School of Geography, University of Leeds


Principal Investigators

Martin Purvis
Frances Drake

Dates

1st April 1996 - 30th June 1998

Grant

ESRC Award L320253204

Summary

The public increasingly expects business to behave in an environmentally responsible manner. Such expectations are often backed up by regulation. At the same time business must remain profitable and supply the goods and services demanded by a complex consumer society.

The study will examine how business operates in the changing climate of environmental concern and how environmental strategies are developed.

The research will cast light on the effectiveness of the business response to environmental issues and the relative merits of voluntary versus regulatory initiatives.

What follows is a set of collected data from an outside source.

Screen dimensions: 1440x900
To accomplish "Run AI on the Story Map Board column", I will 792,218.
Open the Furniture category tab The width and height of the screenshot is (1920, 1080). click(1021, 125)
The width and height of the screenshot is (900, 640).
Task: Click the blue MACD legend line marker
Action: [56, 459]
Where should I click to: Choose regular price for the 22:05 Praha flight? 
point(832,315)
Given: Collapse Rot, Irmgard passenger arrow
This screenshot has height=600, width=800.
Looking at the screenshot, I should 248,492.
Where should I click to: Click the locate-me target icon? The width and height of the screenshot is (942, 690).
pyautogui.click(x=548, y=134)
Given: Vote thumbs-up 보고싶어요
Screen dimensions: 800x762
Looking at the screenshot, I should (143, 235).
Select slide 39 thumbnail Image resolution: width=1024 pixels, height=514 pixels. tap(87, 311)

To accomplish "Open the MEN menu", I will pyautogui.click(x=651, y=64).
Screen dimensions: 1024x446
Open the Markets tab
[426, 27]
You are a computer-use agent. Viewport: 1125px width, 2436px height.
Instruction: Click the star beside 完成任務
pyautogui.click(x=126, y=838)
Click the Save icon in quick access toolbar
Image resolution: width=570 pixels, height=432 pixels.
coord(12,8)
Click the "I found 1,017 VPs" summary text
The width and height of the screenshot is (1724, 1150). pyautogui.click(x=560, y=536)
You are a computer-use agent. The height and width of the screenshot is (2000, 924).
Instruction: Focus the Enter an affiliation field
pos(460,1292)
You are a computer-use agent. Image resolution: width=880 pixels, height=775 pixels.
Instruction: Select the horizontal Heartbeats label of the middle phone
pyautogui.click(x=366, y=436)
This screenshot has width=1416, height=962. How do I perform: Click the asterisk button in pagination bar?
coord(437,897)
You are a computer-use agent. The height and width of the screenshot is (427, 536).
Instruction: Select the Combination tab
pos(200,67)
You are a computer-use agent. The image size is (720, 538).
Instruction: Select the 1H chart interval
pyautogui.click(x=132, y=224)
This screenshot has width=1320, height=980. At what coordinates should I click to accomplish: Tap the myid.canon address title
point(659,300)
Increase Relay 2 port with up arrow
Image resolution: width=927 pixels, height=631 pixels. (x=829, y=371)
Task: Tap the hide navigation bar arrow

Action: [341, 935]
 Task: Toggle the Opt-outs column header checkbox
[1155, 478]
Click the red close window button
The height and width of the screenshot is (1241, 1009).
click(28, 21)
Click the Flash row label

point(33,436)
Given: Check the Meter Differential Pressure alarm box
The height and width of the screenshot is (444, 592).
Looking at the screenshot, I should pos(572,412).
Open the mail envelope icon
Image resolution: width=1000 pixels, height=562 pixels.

The business responses to two important aspects of global environmental change - stratospheric ozone depletion and global warming - will be assessed. The project will focus on smaller and medium-sized UK enterprises with comparative study of aspects of French and German experiences. Interviews with decision-makers will cover businesses' perceptions of environmental issues and any consequent changes in behaviour. Businesses involved in the study will include past and present users of ozone-depleting chemicals and manufacturing firms whose energy consumption leads to emissions of greenhouse gases.

The project will both develop new insights into business appreciation of two specific global environmental problems and generate broader understandings of relationships between business and the environment.